## Supplied text:
........

If the measure is voted in, the penalties associated with minor pot possession (an ounce or less) will be stripped away and replaced with a $25 fine.
Albuquerque: Ballot Measure to Decriminalize Pot Successful
It was determined last week by the Albuquerque City Council that an initiative aimed at reducing the penalties of the city’s decriminalization law will head to the November ballot. The city council voted 5-4 to pass the measure after supporters of the initiative failed to gather enough signatures. If it passes, anyone caught in possession of small amounts of marijuana will be slapped with a $25 fine instead of the current $50 and two weeks in jail.
Ohio: Toledo Missed Filing Deadline
Although several weeks ago, an initiative to decriminalize marijuana in Toledo was turned in with more than enough signatures to qualify for the November ballot, the County Board of Elections has since told supporters that they failed to meet the deadline. The local chapter of NORML turned in the signatures at the beginning of the month, but there was conflict regarding a meeting that sabotaged apparently sabotaged the process. Plans are being made to try again in 2015.
Delaware: Medical Marijuana Compassion Center Announced
Delaware officials recently announced the approval if its pilot medical marijuana dispensary — First State Compassion Center. The dispensary will be located in an industrial complex near Wilmington and will begin to grow marijuana later this year.
Colorado: City Council Sandbagging Recreational Marijuana in Colorado Springs
Members of the Colorado Springs City Council said last week that they need two weeks to make a decision on whether or not to put the issue of allowing recreational pot sales up to a vote next spring. Unfortunately, the slow moving nature of the council could stymie the initiative by preventing supporters from gathering the required signatures. The council is expected to meet again on August 25 to discuss the issue.
Kansas: Wichita Not Giving Up on Decriminalization
The petition to decriminalize small amounts of marijuana in Wichita is 47 voters shy of receiving approval for the November ballot. However, supporters are still working to ensure they have a fighting chance. Although the city is pressing to put the issue in front of voters during the spring election, there are some concerns that the county election office may have missed some votes when tallying the last the current count. Supporters have since demanded a recount in hopes that the latest figures will reveal better news.
Arkansas: Medical Marijuana in 2016?
Arkansas Attorney General Dustin McDaniel certified the Arkansas Medical Cannabis Act last week, so that it can appear on the ballot in 2016. The Initiative will now begin collecting signatures. “We have more than 600 volunteers across the state who are preparing to gather signatures starting in just a few weeks,” Melissa Fults, Campaign Director for the AMCA told 5 News Online.
This is one of two marijuana-related measures that been approved for the 2016 ballot. A third, was rejected last week by the state Attorney General due to ambiguities and “misleading tendencies.”
Supporters of the Arkansas Medical Cannabis Act were aiming to get their initiative on November ballot measure in 2014, but did not manage to collect all of the required signatures.

........

## Input data:
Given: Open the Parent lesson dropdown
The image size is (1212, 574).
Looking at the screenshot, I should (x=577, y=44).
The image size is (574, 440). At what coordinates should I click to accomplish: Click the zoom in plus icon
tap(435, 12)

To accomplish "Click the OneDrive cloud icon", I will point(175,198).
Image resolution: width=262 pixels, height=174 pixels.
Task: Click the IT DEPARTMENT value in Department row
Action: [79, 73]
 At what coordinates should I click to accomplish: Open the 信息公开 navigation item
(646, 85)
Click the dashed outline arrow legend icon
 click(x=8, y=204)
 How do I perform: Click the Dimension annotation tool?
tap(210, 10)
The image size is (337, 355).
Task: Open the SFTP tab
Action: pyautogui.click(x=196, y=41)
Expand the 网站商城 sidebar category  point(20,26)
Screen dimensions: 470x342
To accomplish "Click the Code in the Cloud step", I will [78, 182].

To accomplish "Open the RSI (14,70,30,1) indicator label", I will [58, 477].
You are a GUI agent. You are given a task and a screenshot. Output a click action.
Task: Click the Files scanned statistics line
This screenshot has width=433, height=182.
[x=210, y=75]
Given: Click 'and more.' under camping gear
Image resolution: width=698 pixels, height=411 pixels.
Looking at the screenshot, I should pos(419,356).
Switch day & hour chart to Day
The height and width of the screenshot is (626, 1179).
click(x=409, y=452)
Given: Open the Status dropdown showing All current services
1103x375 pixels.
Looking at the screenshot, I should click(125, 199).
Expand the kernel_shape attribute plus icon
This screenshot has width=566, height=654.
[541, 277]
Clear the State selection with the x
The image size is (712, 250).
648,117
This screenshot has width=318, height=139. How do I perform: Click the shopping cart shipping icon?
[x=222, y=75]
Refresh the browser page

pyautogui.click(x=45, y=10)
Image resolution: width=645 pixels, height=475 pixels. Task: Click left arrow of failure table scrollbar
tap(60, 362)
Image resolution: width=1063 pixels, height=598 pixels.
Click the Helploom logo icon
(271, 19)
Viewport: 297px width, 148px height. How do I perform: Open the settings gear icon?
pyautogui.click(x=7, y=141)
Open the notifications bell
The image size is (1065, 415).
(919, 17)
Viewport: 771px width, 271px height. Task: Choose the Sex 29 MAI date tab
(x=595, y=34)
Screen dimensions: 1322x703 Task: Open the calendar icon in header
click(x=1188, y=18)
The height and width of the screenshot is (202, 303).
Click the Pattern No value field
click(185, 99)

........

## Check your understanding:
- a) Rewrite the marijuana news roundup starting with "Supporters of the Arkansas" and going on through "of the required signatures.", replacing "Supporters" with "Backers".
- b) In the marijuana news roundup, by what vote did the Albuquerque City Council pass the measure?

## Exercise results:
- a)
Backers of the Arkansas Medical Cannabis Act were aiming to get their initiative on November ballot measure in 2014, but did not manage to collect all of the required signatures.

- b) The council voted 5-4.